Directions for this task: Among the entries below, extract exactly the lines that run from the one with "Where should I click to: Click the 5" through the one with "Given: Click the L04 code label", both ends included.

Input data:
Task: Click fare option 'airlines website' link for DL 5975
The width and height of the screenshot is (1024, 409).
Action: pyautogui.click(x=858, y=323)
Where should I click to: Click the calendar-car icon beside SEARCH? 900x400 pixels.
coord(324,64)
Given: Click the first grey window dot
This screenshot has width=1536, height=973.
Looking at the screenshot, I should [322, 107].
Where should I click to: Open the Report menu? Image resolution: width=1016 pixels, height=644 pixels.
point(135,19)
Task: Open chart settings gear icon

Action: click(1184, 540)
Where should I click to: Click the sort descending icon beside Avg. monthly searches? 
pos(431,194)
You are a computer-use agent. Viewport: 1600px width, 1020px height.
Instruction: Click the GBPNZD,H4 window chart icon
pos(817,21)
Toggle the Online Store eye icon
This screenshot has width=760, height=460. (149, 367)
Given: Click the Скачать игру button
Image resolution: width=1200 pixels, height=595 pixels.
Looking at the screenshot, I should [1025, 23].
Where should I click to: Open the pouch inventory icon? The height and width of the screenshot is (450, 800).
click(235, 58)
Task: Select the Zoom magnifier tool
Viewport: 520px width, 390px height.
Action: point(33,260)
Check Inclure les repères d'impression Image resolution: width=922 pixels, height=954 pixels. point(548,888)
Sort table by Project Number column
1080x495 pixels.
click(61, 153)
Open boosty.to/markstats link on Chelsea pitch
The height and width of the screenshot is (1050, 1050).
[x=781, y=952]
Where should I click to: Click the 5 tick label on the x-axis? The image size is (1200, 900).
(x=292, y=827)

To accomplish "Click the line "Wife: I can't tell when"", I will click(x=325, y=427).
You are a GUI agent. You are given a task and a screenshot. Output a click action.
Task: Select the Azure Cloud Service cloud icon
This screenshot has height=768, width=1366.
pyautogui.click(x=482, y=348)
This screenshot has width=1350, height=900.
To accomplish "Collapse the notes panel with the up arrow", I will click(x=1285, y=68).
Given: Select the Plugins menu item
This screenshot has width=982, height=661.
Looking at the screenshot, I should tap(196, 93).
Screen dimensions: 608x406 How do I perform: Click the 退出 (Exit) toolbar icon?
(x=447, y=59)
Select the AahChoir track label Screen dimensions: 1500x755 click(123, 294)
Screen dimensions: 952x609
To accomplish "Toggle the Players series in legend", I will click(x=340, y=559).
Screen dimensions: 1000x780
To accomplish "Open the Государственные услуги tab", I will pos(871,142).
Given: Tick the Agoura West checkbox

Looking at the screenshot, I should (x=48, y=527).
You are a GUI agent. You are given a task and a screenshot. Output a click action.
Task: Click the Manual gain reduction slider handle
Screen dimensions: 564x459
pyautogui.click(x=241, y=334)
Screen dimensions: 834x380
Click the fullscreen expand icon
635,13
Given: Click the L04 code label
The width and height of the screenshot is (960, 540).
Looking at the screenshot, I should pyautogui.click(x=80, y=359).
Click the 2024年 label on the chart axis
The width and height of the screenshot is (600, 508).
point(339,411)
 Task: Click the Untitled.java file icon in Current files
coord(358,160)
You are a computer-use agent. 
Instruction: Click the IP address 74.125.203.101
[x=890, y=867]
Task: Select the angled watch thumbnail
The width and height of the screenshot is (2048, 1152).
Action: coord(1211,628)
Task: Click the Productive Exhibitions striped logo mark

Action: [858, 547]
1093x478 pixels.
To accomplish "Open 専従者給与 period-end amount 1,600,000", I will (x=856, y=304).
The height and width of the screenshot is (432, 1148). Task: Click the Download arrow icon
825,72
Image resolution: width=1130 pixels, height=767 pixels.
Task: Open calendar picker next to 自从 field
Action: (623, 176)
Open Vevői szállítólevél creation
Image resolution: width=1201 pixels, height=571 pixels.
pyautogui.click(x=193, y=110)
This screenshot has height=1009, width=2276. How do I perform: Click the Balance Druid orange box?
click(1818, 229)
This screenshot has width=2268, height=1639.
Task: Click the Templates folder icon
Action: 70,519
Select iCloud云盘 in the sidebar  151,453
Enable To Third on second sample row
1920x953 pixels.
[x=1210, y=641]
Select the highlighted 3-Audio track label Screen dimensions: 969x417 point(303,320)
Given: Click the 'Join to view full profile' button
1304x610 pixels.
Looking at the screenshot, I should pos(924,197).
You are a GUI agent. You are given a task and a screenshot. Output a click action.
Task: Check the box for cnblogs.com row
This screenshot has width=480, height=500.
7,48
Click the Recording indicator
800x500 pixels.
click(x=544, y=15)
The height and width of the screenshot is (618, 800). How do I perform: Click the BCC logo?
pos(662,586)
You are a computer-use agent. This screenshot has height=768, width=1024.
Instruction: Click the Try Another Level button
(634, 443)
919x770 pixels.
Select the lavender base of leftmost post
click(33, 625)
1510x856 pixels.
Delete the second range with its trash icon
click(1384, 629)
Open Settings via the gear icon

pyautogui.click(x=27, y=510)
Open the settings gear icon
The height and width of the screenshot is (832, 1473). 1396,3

Final answer:
Where should I click to: Click the 5 tick label on the x-axis? The image size is (1200, 900).
(x=292, y=827)

To accomplish "Click the line "Wife: I can't tell when"", I will click(x=325, y=427).
You are a GUI agent. You are given a task and a screenshot. Output a click action.
Task: Select the Azure Cloud Service cloud icon
This screenshot has height=768, width=1366.
pyautogui.click(x=482, y=348)
This screenshot has width=1350, height=900.
To accomplish "Collapse the notes panel with the up arrow", I will click(x=1285, y=68).
Given: Select the Plugins menu item
This screenshot has width=982, height=661.
Looking at the screenshot, I should tap(196, 93).
Screen dimensions: 608x406 How do I perform: Click the 退出 (Exit) toolbar icon?
(x=447, y=59)
Select the AahChoir track label Screen dimensions: 1500x755 click(123, 294)
Screen dimensions: 952x609
To accomplish "Toggle the Players series in legend", I will click(x=340, y=559).
Screen dimensions: 1000x780
To accomplish "Open the Государственные услуги tab", I will pos(871,142).
Given: Tick the Agoura West checkbox

Looking at the screenshot, I should (x=48, y=527).
You are a GUI agent. You are given a task and a screenshot. Output a click action.
Task: Click the Manual gain reduction slider handle
Screen dimensions: 564x459
pyautogui.click(x=241, y=334)
Screen dimensions: 834x380
Click the fullscreen expand icon
635,13
Given: Click the L04 code label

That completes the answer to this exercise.